Connect with us

Opini

Ketika Spanyol Menentang Kenaikan Target Belanja Militer NATO

Published

on

“Gagasan itu tidak hanya tak masuk akal, tapi juga kontraproduktif.” Begitu tulis Perdana Menteri Spanyol, Pedro Sanchez, dalam surat terbukanya kepada Sekjen NATO, Mark Rutte. Ia menolak usulan peningkatan belanja militer negara-negara anggota NATO menjadi 5% dari Produk Domestik Bruto (PDB). Sebuah penolakan yang tak hanya tegas, tapi juga sarat makna. Di tengah dunia yang seolah terus meluncur ke arah militerisme membabi buta, Spanyol memilih untuk tidak ikut arus.

Maka muncul pertanyaan: Di tengah desakan kolektif aliansi militer terbesar di dunia, beranikah sebuah negara mengatakan tidak? Spanyol melakukannya. Negara itu saat ini hanya mengalokasikan sekitar 1,3% dari PDB-nya untuk belanja militer, jauh di bawah target 2% yang selama ini menjadi standar NATO. Dan kini, ketika tekanan meningkat untuk menaikkannya hingga 3,5%, bahkan 5% dari PDB—Spanyol menolak. Bukan karena tidak mampu, tapi karena memilih untuk menggunakan haknya sebagai negara berdaulat.

Sikap ini menjadi penegasan bahwa tidak semua negara siap menggadaikan prioritas sosial-ekonominya demi mengejar fantasi keamanan kolektif yang mahal dan penuh syarat. Ketika Sekjen NATO—yang kini berada di bawah pengaruh kuat AS dan bekas Presiden Donald Trump—menyerukan pemotongan anggaran sosial demi pertahanan, suara seperti milik Spanyol menjadi semakin langka dan berharga.
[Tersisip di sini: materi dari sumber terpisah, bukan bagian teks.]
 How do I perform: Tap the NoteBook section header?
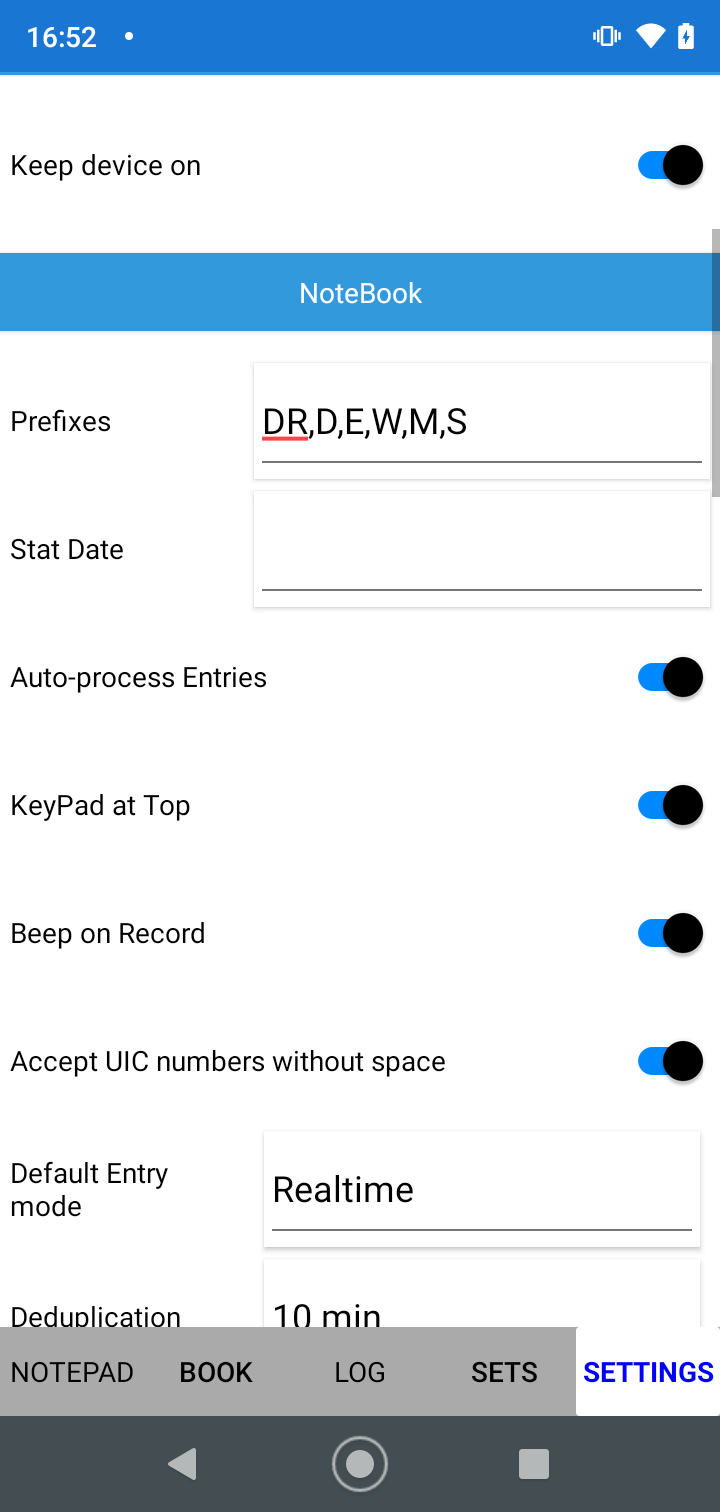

Karena siapa lagi yang masih berani bertanya: ke mana sebenarnya arah aliansi ini?

Kritik terhadap usulan belanja militer tidak datang dalam ruang hampa. Donald Trump, yang sejak masa jabatannya selalu menggaungkan tuduhan bahwa negara-negara Eropa “menumpang” pada kekuatan militer AS, kini kembali mendorong retorika lama: bayar lebih atau keluar dari perlindungan. Rutte, yang menggantikan Jens Stoltenberg sebagai Sekjen NATO, tampaknya membawa semangat Trump ini lebih jauh ke dalam forum resmi. Ia bahkan menyarankan agar negara-negara Uni Eropa memangkas program sosial demi membiayai pertahanan. Pernyataan yang, pada akhirnya, mengaburkan garis antara kebutuhan keamanan dan keinginan memperbesar industri senjata.
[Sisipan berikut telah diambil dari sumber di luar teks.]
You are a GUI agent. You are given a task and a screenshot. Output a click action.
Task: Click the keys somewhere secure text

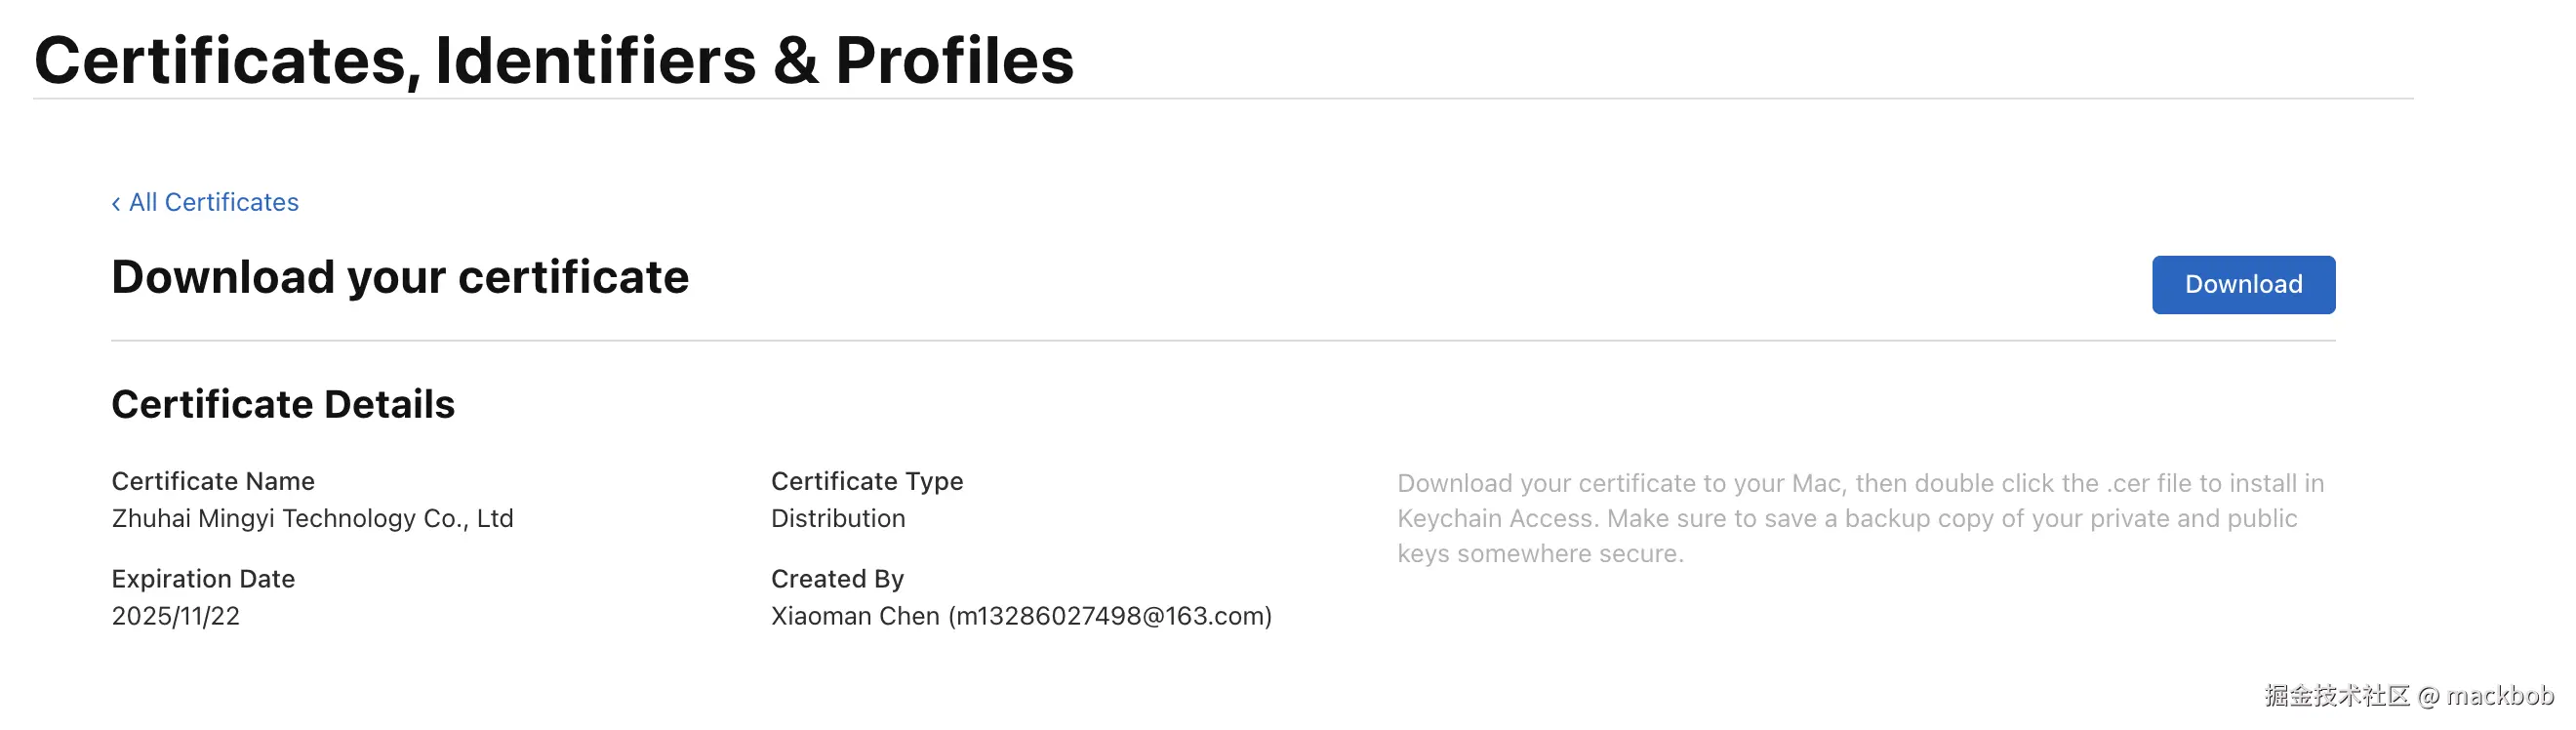1540,554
Kita tahu, industri militer bukanlah entitas yang berdiri tanpa kepentingan. Ia adalah bagian dari kompleks industri besar yang memerlukan pembenaran terus-menerus untuk eksistensinya. Kenaikan anggaran berarti kenaikan kontrak. Kontrak berarti keuntungan. Dan keuntungan, bagi banyak elite, lebih berharga ketimbang kesejahteraan publik. Maka tak heran jika narasi ancaman terus diproduksi, dikemas rapi, dan disalurkan ke publik lewat media dan pernyataan resmi.

Sebagaimana dikatakan Presiden Rusia, Vladimir Putin, ancaman Rusia terhadap NATO adalah kebohongan yang tak masuk akal. Di forum ekonomi internasional di St. Petersburg, ia menyebut bahwa ketakutan yang dibangun negara-negara Barat terhadap Rusia tak lebih dari dalih untuk menaikkan pajak dan mengalihkan dana publik ke kantong perusahaan senjata. Boleh jadi, Putin memiliki kepentingan dalam pernyataan itu. Tapi kita pun harus jujur bertanya: seberapa besar kebenaran yang diselipkan dalam retorika tersebut?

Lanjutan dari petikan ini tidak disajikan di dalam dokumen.